News Release

A new record of deglaciations in last million years shows persistent role of obliquity pacing

Peer-Reviewed Publication

American Association for the Advancement of Science (AAAS)

Over the last million years, small variations in Earth's orbit continued to trigger and terminate global glaciations, throughout and after the Mid-Pleistocene Transition, according to a new study, which presents a novel high-resolution record of the last 11 deglaciations. Beyond what was possible using existing less well-dated environmental records, the new precisely dated chronology reveals the persistent influence of obliquity and insolation in pacing Earth's glacial-interglacial cycle. The Quaternary - the current period of Earth's history that began a little more than 2.5 million years ago (Ma) - is often characterized by a series of glacial and interglacial periods, which repeatedly set continent-sized ice sheets to ebb and flow like a frozen tide across much of the Northern Hemisphere. Before the Mid-Pleistocene Transition (MPT, 1.25 to 0.7 Ma), Quaternary global glacial cycles repeated roughly every 40 thousand years (ka). However, during the MPT, the pattern of Quaternary glaciation fundamentally shifted and expanded to approximately 100 ka intervals. While it is widely agreed that the 40 ka pre-MPT cycles were driven by the cyclical variation in Earth's orbital tilt or obliquity, orbital forcing theories fail to explain the longer post-MPT glacial-interglacial periods adequately.
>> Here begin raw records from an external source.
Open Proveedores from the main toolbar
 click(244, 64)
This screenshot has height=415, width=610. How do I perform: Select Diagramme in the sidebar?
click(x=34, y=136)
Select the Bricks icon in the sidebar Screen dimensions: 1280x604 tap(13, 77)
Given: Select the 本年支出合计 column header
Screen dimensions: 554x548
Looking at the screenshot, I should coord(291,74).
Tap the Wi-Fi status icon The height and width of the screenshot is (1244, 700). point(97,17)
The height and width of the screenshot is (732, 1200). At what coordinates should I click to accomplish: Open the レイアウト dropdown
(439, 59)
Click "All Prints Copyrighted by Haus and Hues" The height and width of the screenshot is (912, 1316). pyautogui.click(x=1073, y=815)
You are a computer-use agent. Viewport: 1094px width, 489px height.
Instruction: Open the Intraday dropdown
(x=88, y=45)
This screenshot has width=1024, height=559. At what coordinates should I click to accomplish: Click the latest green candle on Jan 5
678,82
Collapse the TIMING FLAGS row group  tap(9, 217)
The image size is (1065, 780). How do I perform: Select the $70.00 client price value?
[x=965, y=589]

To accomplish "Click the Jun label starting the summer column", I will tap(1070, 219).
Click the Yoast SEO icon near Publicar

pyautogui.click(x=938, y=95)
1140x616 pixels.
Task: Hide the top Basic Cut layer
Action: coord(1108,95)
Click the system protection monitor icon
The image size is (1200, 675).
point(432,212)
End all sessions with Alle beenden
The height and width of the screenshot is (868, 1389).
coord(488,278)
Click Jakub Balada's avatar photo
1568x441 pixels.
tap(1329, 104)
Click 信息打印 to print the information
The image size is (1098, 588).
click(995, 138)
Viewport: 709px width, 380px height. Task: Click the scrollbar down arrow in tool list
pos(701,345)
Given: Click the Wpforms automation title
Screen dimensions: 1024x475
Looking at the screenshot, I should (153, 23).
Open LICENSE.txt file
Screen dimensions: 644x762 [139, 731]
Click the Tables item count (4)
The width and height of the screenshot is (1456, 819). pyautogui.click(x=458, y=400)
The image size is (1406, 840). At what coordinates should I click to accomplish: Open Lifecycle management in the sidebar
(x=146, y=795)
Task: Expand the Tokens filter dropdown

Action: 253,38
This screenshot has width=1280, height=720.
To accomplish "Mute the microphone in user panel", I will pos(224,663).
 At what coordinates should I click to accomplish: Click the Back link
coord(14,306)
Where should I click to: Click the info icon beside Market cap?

A central challenge in evaluating orbital theories of Earth's ice age cycles is the inherent chronological uncertainty of the deep-ocean sediment records often used to identify them. Recent studies using precisely dated speleothem records to anchor the ages of glacial terminations recorded in marine sediments as far back about 640 ka, however, suggest that post-MPT intervals are instead collections of shorter, orbitally driven cycles. Using a uranium-lead radiometrically dated Italian speleothem from Italy to constrain the chronology of new high-resolution marine sediment records, Petra Bajo and colleagues expand this record to cover the eleven glaciation-deglaciation events of the last million years. The authors show that the first two post-MPT deglaciation events are separated by two obliquity cycles and conclude that Earth's obliquity remained the main driver of glacial-interglacial cycles throughout the Quaternary - across the MPT and beyond.